Of course, I would like for things to get bigger... I believe with all of my heart that they can get bigger if we are faithful to the call, but at the same time, living our dreams does not mean that we have achieved all of our goals, because no matter how many people are reached, I am always going to want to reach more. No matter how many CD's we sell, I am always going to want us to sell more.

But Landon, Tony, John, Andrew and I lived a dream while everyone else was in college or working or whatever, and maybe that was their dream, and if so, there is not a thing wrong with it, and I applaud them for putting action to that which was in their heart, but an awful lot of people have a ton of great things in their hearts that they never even try to achieve them, and the original era of Hyperbole is proof that we not only tried, but succeeded in living out our dreams. We might not have met all of our goals, but we def. met some of them. Some of the guys were on MTV, we toured the nation time and time again, we reached people and told them about Jesus, we sold thousands and thousands of CDs to people who weren't just buying them to support a cause or get behind some kids they felt sorry for, we sold most of them on the road, to strangers we never met, to kids who came to the shows, then came back to the shows, and then brought their friends back to the shows.
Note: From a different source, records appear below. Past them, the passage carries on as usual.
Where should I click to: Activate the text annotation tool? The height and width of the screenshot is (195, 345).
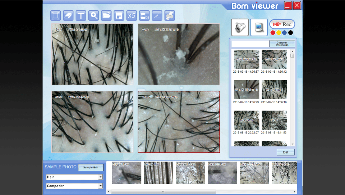[x=81, y=15]
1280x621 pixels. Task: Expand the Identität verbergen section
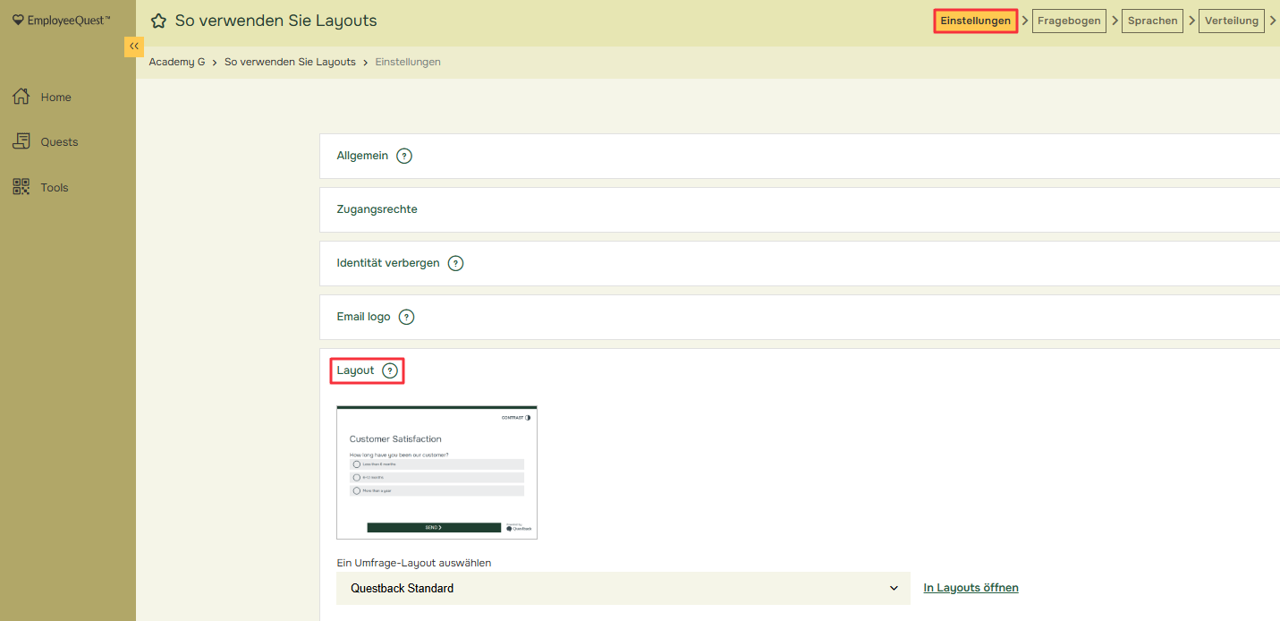coord(388,263)
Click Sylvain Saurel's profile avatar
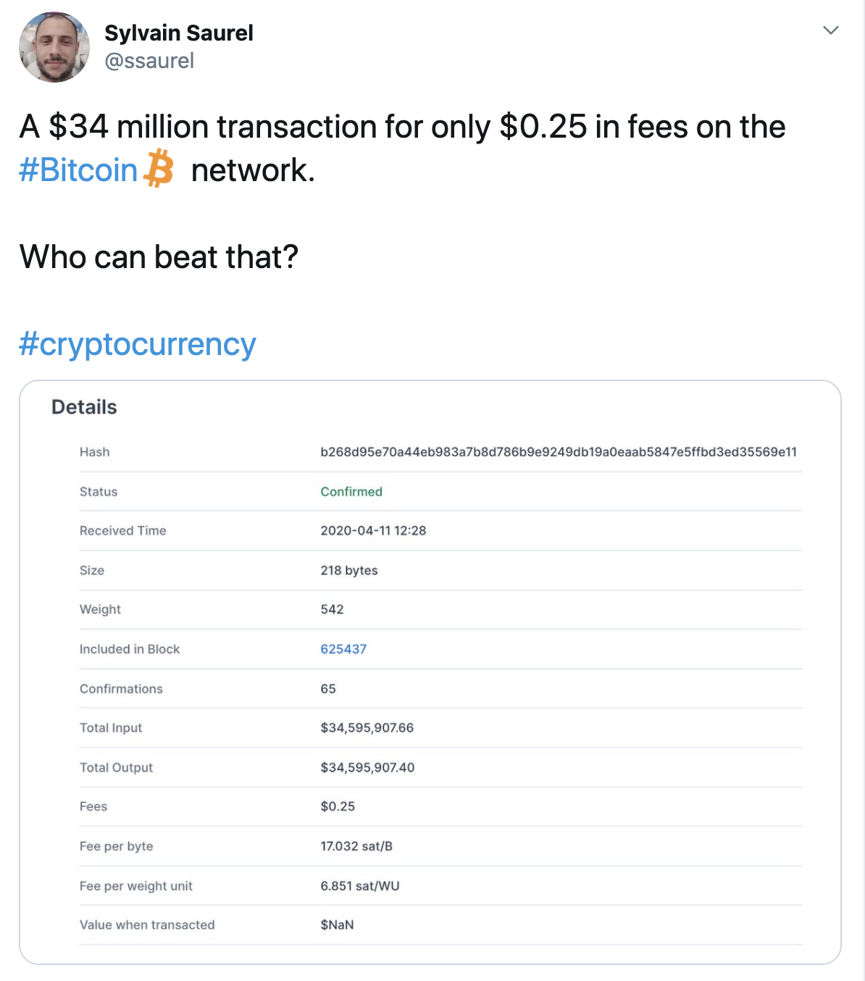 pyautogui.click(x=54, y=47)

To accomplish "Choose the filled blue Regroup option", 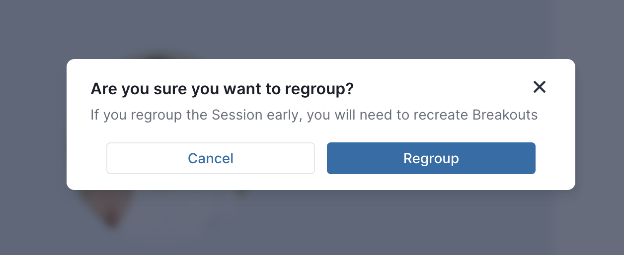I will (431, 158).
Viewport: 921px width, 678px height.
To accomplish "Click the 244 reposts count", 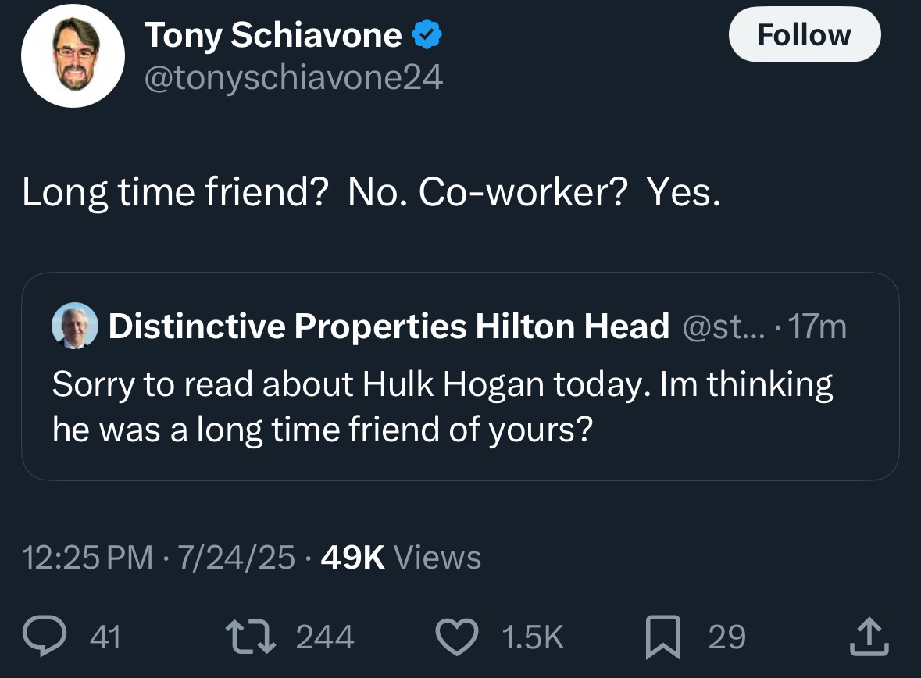I will pos(325,637).
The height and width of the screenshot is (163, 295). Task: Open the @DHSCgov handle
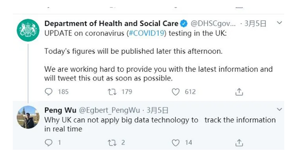213,24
Never ever stop dreaming. I refuse to. My goals now are fifty times bigger then they were during the Boy Meets Wonder era, and if on a scale I can achieve the same percent of them this time that we did that time, then an awful lot of peoples lives are going to be forever changed, because its not about the goals you achieve as much as it is the journey that your dreams take you on when you give them all of your heart, and if you are able to live a life where you can pour your whole heart into your dream, well, that sounds like a dream life to me.